## STATED EXERCISE
From the passage on fawning below, list every quality it says Self energy can sound like.

## SELECTION
It does, sometimes; but if and when that happens now, it knows it’s not alone.

And because I’d spent time witnessing the fawn’s pain and fear, those old unprocessed feelings it had been carrying around for so many years had finally metabolized within me.

It’s like I finally digested a heavy meal, and I’m no longer walking around bloated and uncomfortable.

I can meet each new experience as it comes.

 

VIII

I also want to be clear that sometimes I still assume a pleasing stance before power, but for the most part, it’s not done compulsively but rather because I made a conscious choice, after surveying my options, that fawning was the safest or most advantageous thing to do in that moment.

The reality is that in the world we live in, for some of us with multiple marginalizations, we may rarely feel safe enough to stop fawning and pleasing others.

And that’s a real reason to grieve.

But I’ve been surprised, over time, as my parts have begun to trust me to lead, at how often I’m able to talk to those with more power than I have, from my Self.

The value of an IFS practice is that the more we hear from our parts, the more they relax. Then we can lead with our Self energy, which can come across as sounding calm, clear, connected, creative, courageous, and compassionate.

crashing water

IX

When we move from Self energy, the locus of authority shifts away from the person society deems more powerful, whether that is the parent, boss, government, or some other external entity. Instead, our presence, our essence, our connection to all that is: these assume the seat of our real and true authority.

## DATASET SECTION
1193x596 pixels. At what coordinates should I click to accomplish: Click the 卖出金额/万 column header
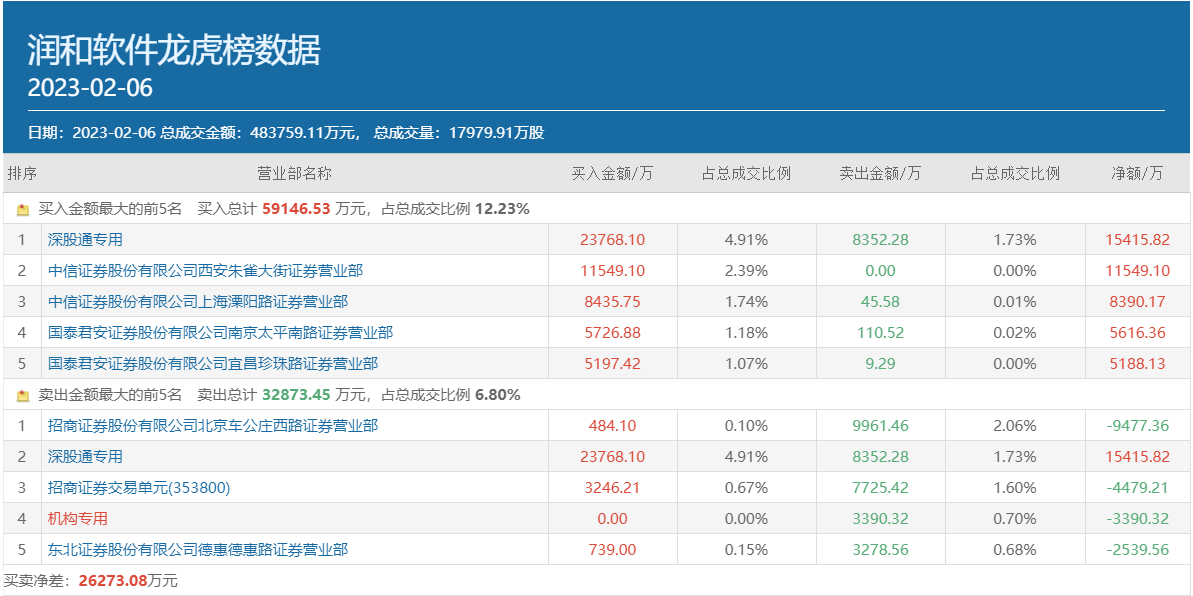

## RESULT
calm, clear, connected, creative, courageous, compassionate